═══ 読解文 ═══

環境問題禍のビーチの現状
皆さんは“ビーチ”と聞いて何を思い浮かべるでしょうか。
観光地としての印象が強いかもしれません。もちろん観光地としてはもちろんですが、海の自然と繋がる、自然保護区としても重要な場所です。
しかし、近年、環境問題がビーチに深刻な影響を与えている現状があります。
日本のビーチの現状
まず日本のビーチの環境問題について言及していきたいと思います。
日本では、特に海洋プラスチックごみの問題が深刻です。
日本沿岸に漂着するプラスチックごみの量は年々増加しており、環境省の調査によれば、年間約3万トンの海洋プラスチックごみが発生しています
このごみは海洋生物にとって致命的であり、食物連鎖を通じて人間の健康にも悪影響を及ぼす可能性があります。
また、海水浴場の水質悪化も深刻な問題です。農業や工業からの排水、都市部の下水処理施設からの排水などが海に流れ込み、水質を悪化させています。
これにより、藻類の異常繁殖が発生し、赤潮や青潮といった現象が起き、海洋生態系に悪影響を与えています。
この内容を受け、実際にビーチに足を運んでみた結果、目視でも大量のプラスチックごみを発見することができました。
下記に画像を添付いたします。
(海洋プラスチックごみがビーチに打ち上げられている様子)
2022年8月30日 鳥取砂丘にて 撮影:伊藤七帆
世界のビーチの現状
続いて世界にも目を向けていきたいと思います。
日本と同様に、世界的に見ても、ビーチは様々な環境問題に直面しています。
プラスチックごみは世界中の海洋の規模で考えると毎年800万トン以上のプラスチックごみが流入しています。これにより、多くの海洋生物が被害を受けています。

═══ 保存データ ═══

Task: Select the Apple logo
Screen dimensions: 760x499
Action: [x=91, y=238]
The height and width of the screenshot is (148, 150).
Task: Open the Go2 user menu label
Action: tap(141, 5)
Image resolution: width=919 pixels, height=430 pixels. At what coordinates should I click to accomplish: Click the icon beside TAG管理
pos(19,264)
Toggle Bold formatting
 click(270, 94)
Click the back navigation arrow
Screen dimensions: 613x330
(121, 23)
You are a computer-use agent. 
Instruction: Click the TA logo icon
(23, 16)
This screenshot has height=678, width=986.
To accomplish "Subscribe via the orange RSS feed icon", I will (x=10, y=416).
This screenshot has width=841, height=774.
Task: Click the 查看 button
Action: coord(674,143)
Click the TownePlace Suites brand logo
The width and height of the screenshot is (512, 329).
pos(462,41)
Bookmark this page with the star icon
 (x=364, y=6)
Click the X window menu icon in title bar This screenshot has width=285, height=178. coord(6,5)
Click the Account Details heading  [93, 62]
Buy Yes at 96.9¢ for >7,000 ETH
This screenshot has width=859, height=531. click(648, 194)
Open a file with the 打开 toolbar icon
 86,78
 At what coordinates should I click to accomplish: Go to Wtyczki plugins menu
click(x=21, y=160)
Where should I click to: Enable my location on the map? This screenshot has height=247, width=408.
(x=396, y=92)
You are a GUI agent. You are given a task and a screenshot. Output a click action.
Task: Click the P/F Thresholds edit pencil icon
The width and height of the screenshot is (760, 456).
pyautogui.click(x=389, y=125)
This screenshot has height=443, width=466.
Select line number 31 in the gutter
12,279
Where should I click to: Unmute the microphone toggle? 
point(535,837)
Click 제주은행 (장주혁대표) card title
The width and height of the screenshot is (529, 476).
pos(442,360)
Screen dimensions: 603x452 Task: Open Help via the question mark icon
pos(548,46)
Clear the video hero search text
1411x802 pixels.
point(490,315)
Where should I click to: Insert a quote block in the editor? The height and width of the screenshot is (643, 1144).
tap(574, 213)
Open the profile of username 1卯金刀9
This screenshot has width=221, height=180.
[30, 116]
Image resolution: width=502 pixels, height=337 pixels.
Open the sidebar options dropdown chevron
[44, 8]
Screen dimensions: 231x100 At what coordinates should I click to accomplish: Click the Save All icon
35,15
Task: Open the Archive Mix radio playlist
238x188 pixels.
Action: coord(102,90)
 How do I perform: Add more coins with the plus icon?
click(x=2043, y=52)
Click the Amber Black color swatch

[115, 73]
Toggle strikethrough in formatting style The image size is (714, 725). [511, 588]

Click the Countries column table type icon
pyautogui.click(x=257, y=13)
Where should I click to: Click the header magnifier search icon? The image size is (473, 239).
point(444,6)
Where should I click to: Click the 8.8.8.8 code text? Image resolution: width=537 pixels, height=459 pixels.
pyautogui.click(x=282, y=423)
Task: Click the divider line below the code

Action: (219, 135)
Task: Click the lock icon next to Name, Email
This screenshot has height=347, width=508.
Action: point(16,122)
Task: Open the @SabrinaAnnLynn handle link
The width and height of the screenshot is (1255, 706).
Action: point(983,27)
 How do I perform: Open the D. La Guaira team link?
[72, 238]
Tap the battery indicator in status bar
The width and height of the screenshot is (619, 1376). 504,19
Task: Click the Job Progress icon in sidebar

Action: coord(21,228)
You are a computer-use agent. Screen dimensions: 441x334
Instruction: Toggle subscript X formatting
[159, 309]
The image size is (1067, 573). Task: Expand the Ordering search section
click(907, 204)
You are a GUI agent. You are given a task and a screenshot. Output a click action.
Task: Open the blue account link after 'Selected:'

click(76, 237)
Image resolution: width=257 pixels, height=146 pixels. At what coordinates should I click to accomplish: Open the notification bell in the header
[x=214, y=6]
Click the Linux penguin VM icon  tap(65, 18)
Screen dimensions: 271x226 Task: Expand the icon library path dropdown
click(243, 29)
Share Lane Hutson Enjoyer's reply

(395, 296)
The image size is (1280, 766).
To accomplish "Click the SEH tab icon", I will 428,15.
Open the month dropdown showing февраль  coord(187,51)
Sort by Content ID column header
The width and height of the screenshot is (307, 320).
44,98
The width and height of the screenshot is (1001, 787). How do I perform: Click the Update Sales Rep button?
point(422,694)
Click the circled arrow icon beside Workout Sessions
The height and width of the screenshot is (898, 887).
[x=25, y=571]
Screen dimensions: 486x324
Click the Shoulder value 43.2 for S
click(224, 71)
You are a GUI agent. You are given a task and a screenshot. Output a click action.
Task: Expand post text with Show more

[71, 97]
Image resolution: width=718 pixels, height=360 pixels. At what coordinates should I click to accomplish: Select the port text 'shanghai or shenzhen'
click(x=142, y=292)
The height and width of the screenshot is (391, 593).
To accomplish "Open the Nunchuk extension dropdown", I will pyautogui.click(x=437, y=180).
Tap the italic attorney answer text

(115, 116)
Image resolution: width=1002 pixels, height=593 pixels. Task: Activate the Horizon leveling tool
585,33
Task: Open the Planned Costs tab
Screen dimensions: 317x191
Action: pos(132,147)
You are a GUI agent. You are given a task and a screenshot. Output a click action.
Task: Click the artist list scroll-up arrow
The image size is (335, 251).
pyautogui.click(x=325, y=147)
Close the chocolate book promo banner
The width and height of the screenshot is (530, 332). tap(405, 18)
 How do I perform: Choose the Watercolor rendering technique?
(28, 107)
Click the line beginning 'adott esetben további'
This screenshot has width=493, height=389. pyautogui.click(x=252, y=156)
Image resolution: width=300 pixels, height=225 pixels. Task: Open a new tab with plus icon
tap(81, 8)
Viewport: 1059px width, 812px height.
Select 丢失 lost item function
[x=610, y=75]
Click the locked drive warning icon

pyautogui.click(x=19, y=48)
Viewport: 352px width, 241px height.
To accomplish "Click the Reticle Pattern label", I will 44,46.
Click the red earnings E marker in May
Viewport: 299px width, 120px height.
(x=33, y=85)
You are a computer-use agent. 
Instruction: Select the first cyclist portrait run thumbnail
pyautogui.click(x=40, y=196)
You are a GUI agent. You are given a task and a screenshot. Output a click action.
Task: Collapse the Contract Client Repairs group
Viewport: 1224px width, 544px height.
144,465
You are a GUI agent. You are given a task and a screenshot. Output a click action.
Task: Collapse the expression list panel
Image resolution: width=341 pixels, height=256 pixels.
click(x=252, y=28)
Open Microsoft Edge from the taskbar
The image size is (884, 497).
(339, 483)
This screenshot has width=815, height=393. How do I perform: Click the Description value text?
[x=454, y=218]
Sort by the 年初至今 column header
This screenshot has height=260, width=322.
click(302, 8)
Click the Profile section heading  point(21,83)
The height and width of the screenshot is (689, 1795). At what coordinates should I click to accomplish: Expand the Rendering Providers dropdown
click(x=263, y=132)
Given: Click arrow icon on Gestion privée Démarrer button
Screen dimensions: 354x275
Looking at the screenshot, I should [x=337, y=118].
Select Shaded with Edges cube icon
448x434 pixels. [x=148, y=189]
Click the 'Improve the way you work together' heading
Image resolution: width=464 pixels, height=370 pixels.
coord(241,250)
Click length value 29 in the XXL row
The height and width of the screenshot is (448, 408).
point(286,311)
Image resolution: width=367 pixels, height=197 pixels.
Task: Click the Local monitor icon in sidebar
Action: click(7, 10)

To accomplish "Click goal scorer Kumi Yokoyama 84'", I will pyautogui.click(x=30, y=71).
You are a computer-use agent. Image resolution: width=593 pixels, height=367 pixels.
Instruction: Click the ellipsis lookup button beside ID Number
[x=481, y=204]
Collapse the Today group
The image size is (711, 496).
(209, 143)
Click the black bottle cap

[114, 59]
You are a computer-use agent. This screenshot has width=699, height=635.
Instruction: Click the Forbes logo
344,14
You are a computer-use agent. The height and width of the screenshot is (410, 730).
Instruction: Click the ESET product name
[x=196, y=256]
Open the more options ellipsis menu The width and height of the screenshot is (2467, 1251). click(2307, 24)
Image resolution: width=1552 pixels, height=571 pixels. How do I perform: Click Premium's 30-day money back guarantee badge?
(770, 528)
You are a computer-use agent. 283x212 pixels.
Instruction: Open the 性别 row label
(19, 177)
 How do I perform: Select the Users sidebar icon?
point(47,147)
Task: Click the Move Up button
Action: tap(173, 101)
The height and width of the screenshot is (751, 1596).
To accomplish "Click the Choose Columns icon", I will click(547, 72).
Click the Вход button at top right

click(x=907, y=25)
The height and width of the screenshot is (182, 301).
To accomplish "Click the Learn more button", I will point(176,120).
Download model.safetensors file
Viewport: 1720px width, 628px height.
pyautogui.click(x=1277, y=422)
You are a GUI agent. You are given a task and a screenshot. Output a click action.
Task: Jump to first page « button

═══

実施課題
A) 次の(i)〜(iii)の記述がビーチの環境問題に関する文章の内容と一致するか、それぞれ「はい」か「いいえ」で答え、判断の根拠となる箇所を文章から正確に引用してください。
(i) 環境省の調査によれば、日本では年間約3万トンの海洋プラスチックごみが発生している。
(ii) 世界の海洋には、毎年500万トン以上のプラスチックごみが流入している。
(iii) 海水浴場の水質悪化の原因の一つとして、農業や工業からの排水が挙げられている。
B) ビーチの環境問題に関する文章をもとに、次の各問に答えてください。
(i) ビーチは観光地としてのほかに、何としても重要な場所だと述べられていますか。
(ii) 藻類の異常繁殖によって起きる現象として、何が挙げられていますか。
(iii) 添付された画像は、どこで撮影されたものですか。
C) ビーチの環境問題に関する文章を、最後の文の後から書き継いでください。

課題別回答
A)
(i) はい。「環境省の調査によれば、年間約3万トンの海洋プラスチックごみが発生しています」
(ii) いいえ。「毎年800万トン以上のプラスチックごみが流入しています」
(iii) はい。「農業や工業からの排水、都市部の下水処理施設からの排水などが海に流れ込み、水質を悪化させています」

B)
(i) 自然保護区
(ii) 赤潮や青潮
(iii) 鳥取砂丘

C)
いくつか有名な例を上げるとするならば、ウミガメがプラスチック袋をクラゲと間違えて食べてしまう事例や、ウミドリがプラスチックの破片を餌と間違えて食べてしまう事例が報告されています。
さらに、ごみ以外の問題にも視野を広げていきます。
その1つが、気候変動による影響です。地球温暖化により海水温が上昇し、サンゴ礁の白化現象が進行しています。これにより、美しいサンゴ礁を目当てに訪れる観光客が減少し、観光収入に依存する地域の経済にも影響が出ています。
地球温暖化の問題は一見ビーチと結びつかないかもしれません。
しかし、環境問題は全て繋がっているとも言えます。海面上昇により、ビーチ自体が浸食されるリスクもあるのです。
特に、太平洋の島国や低地の沿岸地域では、ビーチが消失する可能性もあるのです。
ビーチクリーンの意義
ビーチクリーン活動とは
ビーチクリーンの意義について問う前に、そもそもビーチクリーンとは何か詳しく調べていきます。
まず、ビーチクリーン活動とは、ビーチに漂着したごみを収集し、環境を保全するためのボランティア活動です。
この活動は、環境保護団体や地域コミュニティ、企業、学校などが主体となり行われることが多くあります。
ビーチクリーン活動の主な目的としては、海洋ごみの除去を通じて海洋環境を守ることです。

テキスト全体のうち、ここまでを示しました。